Meu caro Zé
Manel, não sei se é tarde demais que escrevo este depoimento ou se, pelo
contrário, chego mesmo na última hora, assim como era o teu atraso ao chegar às
nossas reuniões políticas (a não ser, é claro, quando elas eram em tua casa):
chegavas no fim, quando se tinham esgotado todos os argumentos, brilhado todas
as oratórias, enfrentado todos os tenores e, justamente por chegares no fim ,
perguntavas baixinho a um de nós (às vezes a mim, que era o mais novo de todos)

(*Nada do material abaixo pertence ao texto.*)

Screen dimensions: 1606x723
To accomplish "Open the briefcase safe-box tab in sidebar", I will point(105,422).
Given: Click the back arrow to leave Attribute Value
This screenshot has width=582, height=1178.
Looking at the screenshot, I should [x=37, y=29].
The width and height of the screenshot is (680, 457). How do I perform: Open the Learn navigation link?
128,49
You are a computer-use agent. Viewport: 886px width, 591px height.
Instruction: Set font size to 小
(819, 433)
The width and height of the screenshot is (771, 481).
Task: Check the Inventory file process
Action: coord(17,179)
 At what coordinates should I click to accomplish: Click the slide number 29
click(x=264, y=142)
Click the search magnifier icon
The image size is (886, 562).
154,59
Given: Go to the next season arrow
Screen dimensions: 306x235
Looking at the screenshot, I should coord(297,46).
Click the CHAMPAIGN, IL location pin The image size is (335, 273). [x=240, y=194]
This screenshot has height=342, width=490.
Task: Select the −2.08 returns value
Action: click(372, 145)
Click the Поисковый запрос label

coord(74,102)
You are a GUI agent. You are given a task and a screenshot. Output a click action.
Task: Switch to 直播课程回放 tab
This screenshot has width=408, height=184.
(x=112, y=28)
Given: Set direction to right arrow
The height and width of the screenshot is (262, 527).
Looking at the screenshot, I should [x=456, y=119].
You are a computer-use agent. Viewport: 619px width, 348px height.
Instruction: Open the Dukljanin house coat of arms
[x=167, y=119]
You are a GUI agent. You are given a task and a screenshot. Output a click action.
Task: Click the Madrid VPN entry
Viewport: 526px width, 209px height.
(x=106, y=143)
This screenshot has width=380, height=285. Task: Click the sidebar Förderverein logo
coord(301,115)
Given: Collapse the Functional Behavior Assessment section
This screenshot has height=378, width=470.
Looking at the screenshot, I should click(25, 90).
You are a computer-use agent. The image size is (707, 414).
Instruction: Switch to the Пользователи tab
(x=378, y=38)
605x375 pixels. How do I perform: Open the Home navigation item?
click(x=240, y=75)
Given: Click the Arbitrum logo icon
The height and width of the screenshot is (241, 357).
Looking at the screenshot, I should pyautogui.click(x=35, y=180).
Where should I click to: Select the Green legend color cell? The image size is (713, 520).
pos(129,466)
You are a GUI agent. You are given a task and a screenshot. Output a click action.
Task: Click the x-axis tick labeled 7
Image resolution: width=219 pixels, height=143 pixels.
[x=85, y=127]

a que ponto tinha chegado a discussão. Ouvida a síntese dos argumentos em liça,
pedias a palavra, entre os protestos e as gargalhadas devidas aos teus repetidos
atrasos, e fazias a síntese de uma posição equilibrada e ponderada, que era
sempre vista com alívio por todos aqueles que queriam realmente chegar a uma
conclusão.
Conheci-te e à
Micuxa em 1973, muito mais novo do que tu (hoje, ressalvada a tua sabedoria da
vida, que foi sempre muito maior do que a minha, temos praticamente a mesma
idade), jovem estudante de militância anti-fascista encetada nas associações de
estudantes, que chegava à CDE para reforçar a linha (esquerda socialista não
PCP, mas também – ainda... – não social-democrata) que vocês, de uma outra
geração, lideravam. A tua casa era o ponto de reunião da nossa célula do Campo
Grande. No andar de baixo morava o então exilado Dr. Mário Soares, teu grande
amigo, que eu não conhecia ainda, embora fosse amigo e companheiro de lutas dos
filhos João e Isabel e, por via deles, encontrasse a Dra. Maria de Jesus (em
Aveiro, nesse verão, vi essa grande senhora, da idade da minha Mãe, avançar com
serena coragem à cabeça da manifestação do Congresso da Oposição Democrática em
direcção aos polícias de choque que fechavam a rua – “tem que ser, meu amigo”,
disse-me tranquilamente). Tinhas ainda um sótão, mas normalmente reuníamos na
tua sala de estar, bem por cima da casa do teu ilustre vizinho.
Recordações
dessa sala de estar baralham-se na minha memória: entre os dias em que havia
carros da PIDE à porta e íamos saindo um a um de garganta apertada e outros
dias em que, já com o teu vizinho no andar de baixo regressado do exílio e a
liderar o PS, se tratava de fundar um novo movimento de esquerda socialista e
redigir o seu manifesto definitivo; entre os dias de luta comum anti-fascista,
em que se tratava de rebater uma posição dos nossos aliados do PC no interior
da CDE e outros dias em que, aliados de Melo Antunes e do Documento dos Nove,
discutíamos se, no caso de uma vitória dos militares comunistas, seguiríamos
Mário Soares para o Porto ou passaríamos à clandestinidade em Lisboa. Uma coisa
me lembro bem: em 1975, nunca defendemos o voto em branco nas primeiras
eleições livres havidas em Portugal.
Estivémos
juntos no inesquecível movimento político “Grupo de Intervenção Socialista”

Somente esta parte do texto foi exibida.